▸ **EXERCISE**: Reproduce word for word the lines of the records below, starting with the line that contains "Image resolution: width=1232" and running through the end of the records, both ends included.

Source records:
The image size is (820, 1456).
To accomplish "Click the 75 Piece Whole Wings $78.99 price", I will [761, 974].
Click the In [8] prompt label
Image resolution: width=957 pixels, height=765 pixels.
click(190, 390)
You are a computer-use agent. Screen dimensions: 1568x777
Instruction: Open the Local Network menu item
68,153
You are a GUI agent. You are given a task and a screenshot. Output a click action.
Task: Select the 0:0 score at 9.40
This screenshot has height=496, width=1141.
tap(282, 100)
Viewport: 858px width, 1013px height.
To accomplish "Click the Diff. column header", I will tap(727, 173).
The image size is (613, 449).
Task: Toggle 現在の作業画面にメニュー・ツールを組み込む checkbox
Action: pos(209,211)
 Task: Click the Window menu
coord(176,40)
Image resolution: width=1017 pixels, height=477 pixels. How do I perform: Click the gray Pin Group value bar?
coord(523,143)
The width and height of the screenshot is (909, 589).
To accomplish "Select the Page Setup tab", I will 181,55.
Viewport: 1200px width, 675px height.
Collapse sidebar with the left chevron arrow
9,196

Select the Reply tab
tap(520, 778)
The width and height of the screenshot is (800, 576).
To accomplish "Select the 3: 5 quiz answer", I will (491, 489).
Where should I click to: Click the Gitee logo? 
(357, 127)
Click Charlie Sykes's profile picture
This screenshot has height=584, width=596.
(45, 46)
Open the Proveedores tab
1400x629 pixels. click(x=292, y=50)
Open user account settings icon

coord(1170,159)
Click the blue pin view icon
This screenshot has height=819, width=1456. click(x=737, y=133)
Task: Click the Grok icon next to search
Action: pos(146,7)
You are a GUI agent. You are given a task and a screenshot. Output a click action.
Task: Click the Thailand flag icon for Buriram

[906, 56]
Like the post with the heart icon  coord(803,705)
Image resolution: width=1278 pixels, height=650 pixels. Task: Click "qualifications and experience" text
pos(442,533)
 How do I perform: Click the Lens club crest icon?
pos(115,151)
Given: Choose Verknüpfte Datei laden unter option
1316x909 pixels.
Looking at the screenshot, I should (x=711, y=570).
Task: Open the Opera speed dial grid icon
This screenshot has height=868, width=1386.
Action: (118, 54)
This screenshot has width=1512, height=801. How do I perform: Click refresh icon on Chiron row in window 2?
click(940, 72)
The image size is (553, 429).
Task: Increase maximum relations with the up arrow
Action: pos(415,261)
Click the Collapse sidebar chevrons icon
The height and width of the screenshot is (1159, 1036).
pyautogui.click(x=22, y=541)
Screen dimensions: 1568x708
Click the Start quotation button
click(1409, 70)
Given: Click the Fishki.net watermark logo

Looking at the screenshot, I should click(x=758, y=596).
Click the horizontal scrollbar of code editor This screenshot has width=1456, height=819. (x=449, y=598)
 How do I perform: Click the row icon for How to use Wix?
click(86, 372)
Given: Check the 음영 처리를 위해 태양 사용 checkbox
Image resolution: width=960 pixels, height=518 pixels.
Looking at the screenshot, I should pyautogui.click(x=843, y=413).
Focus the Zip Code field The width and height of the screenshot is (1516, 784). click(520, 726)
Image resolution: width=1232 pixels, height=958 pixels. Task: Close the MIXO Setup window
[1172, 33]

▸ **ANSWER**:
Image resolution: width=1232 pixels, height=958 pixels. Task: Close the MIXO Setup window
[1172, 33]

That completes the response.